Tras la salida de Evo Morales de Bolivia y su acogida en México, la relación entre estos dos países parece haber ido calentándose esta última semana.

Varios altos responsables del último gobierno de Morales han solicitado protección en la embajada de México en La Paz y el gobierno de Andrés Manuel López Obrador -AMLO para los medios escritos mexicanos- parece dispuesto a dársela. Entre estos solicitantes de refugio se encuentran varios exministros, como los de Gobierno, Defensa, Justicia o Culturas. Las nuevas autoridades del país les acusan de "sedición y terrorismo por presuntamente instigar y financiar protestas".

La fiscalía boliviana ha presentado ya una orden contra, al menos, uno de ellos. Y la Policía en consecuencia ha cercado la embajada mexicana como muestra de presión. El Gobierno mexicano ha protestado recordando que, de acuerdo al derecho internacional que rige las relaciones diplomáticas, "los locales de la misión son inviolables y los agentes del Estado receptor no podrán penetrar sin consentimiento", y que "el Estado receptor tiene la obligación de proteger los locales de la misión contra toda intrusión o daño y evitar que se turbe la tranquilidad de la misión o se atente contra su dignidad".

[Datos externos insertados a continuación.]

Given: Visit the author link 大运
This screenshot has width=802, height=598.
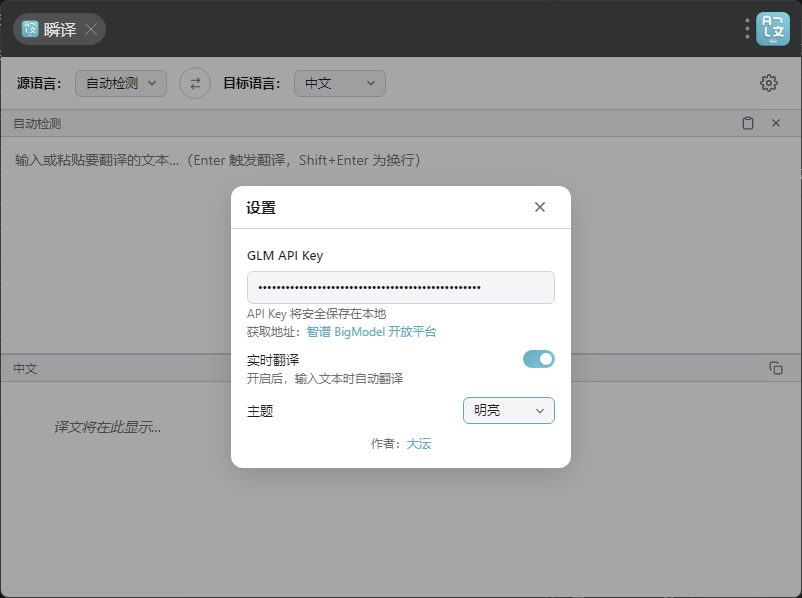Looking at the screenshot, I should 418,443.
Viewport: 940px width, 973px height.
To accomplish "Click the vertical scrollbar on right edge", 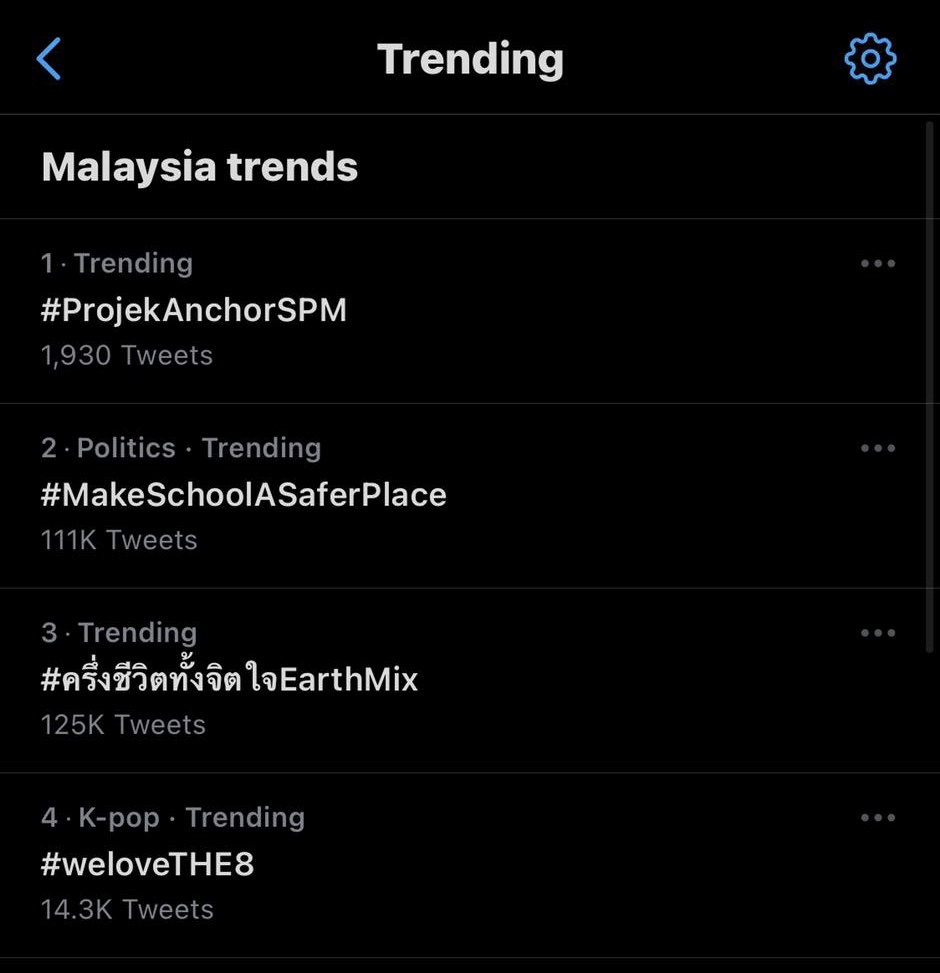I will (929, 387).

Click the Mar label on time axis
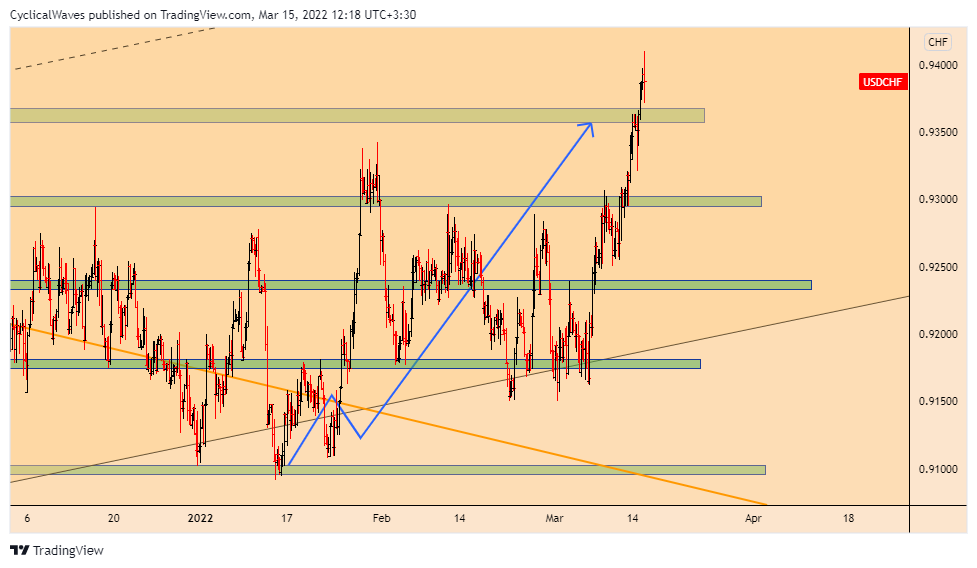pyautogui.click(x=555, y=518)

El jueves, el Ministro de Exteriores de México declaró la intención de su país de presentar el caso ante la Corte Internacional de Justicia de la Haya y de inmediato Bolivia le aceptó el desafío como quien dice "en tribunales nos vemos".

Lo cierto es que la decisión de México de acoger a estos expolíticos puede ser más o menos acertada desde el punto de vista político, pero jurídicamente es posible, por mucho que moleste al país anfitrión. Se puede, además, alegar que se trata de una decisión acorde con una tradición -de larga data en el país- de acogida de los refugiados políticos (por ejemplo tras la guerra civil española).

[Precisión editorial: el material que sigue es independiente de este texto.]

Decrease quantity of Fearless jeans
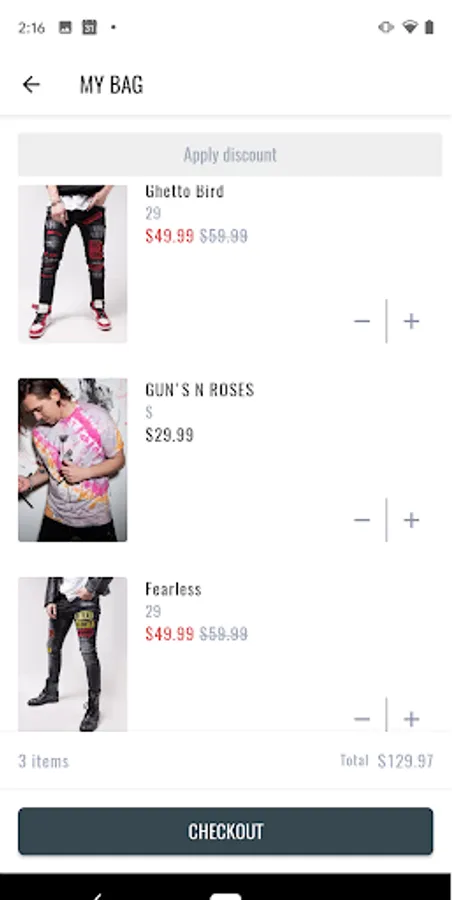Screen dimensions: 452x900 (362, 719)
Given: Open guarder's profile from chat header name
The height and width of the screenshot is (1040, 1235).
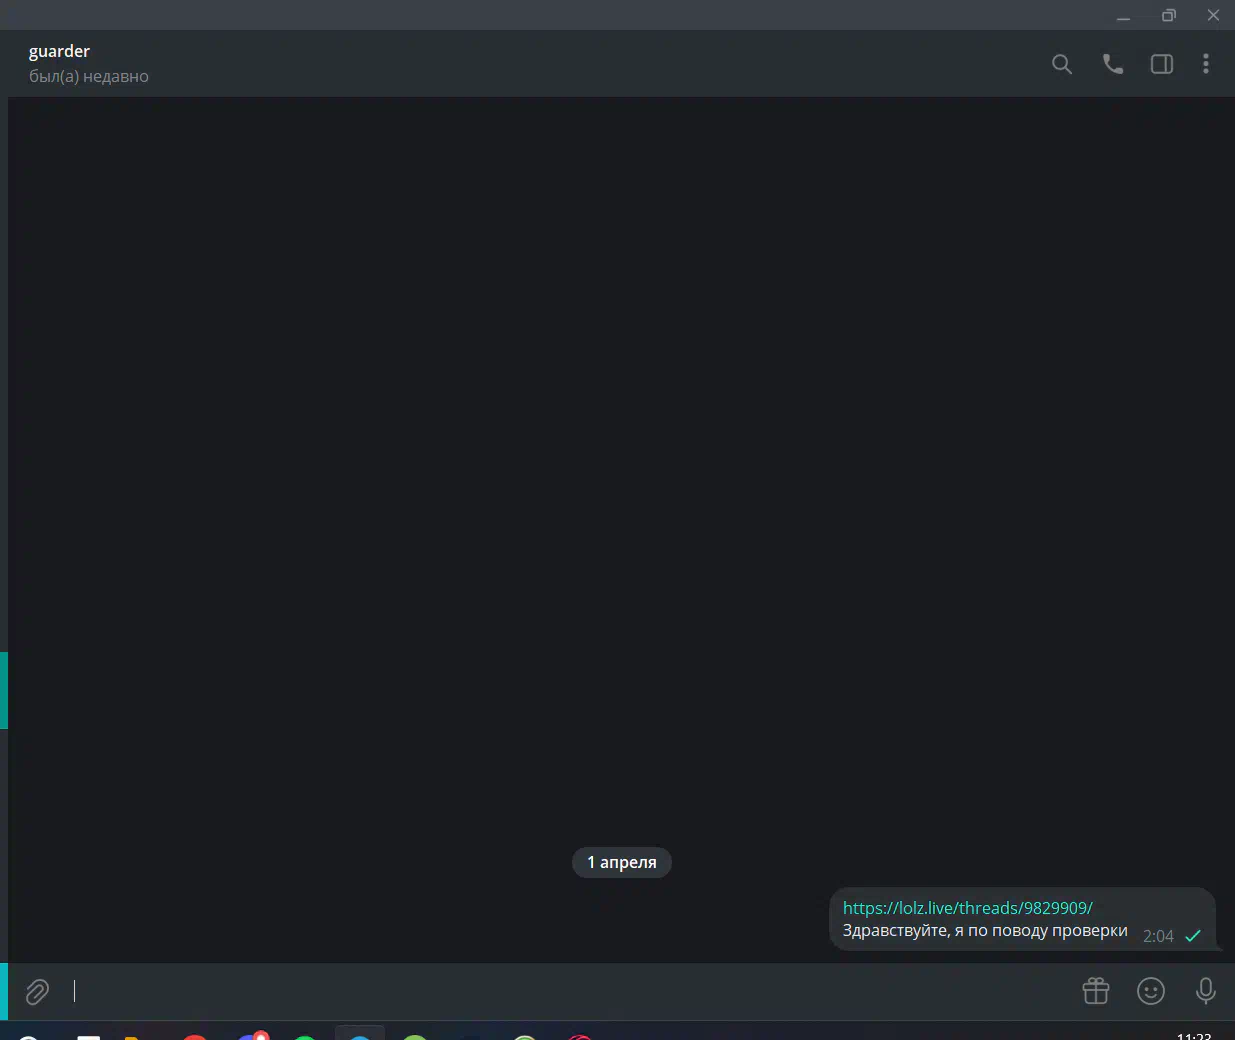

Es igualmente cierto, por el otro lado, que la medida de la policía boliviana es inamistosa y desafiante. Pero, a mi juicio, no hace más que mostrar -con medidas que hasta la fecha no vulneran el derecho internacional- el profundo desagrado del país anfitrión, sin llegar a afectar suficientemente de momento, si la cosa no se alarga y ni pasa a mayores, la inmunidad diplomática. No me parece que la Corte pueda decir mucho más en este caso, si las cosas no van a más.

Hay en esta historia una lección y una buena práctica. Los estados, en lugar de resolver el asunto a las bravas, se remiten al derecho y a los tribunales competentes. Eso es algo bueno. Ojalá nada suceda que saque el proceso de la vía del arreglo pacífico de controversias. Lo más prudente sería que las partes enfriaran el tono y buscaran soluciones políticas.

El ministro mexicano de Exteriores terminó su intervención un tanto altisonante: "Ni aún en los peores momentos de los golpes militares de los años 70 y 80 se puso en riesgo la integridad de las embajadas".

Quizá Rigoberta Menchú le pudiera recordar la toma de la Embajada de España en Guatemala en 1980, que terminó matando y quemando a su padre y otras 36 personas. Lo mejor, por parte de todos, será moderar el tono y resolver por vías pacíficas un conflicto que, viendo los desafíos que ambos afrontan, debería ser considerado algo, si no menor, al menos sí resoluble.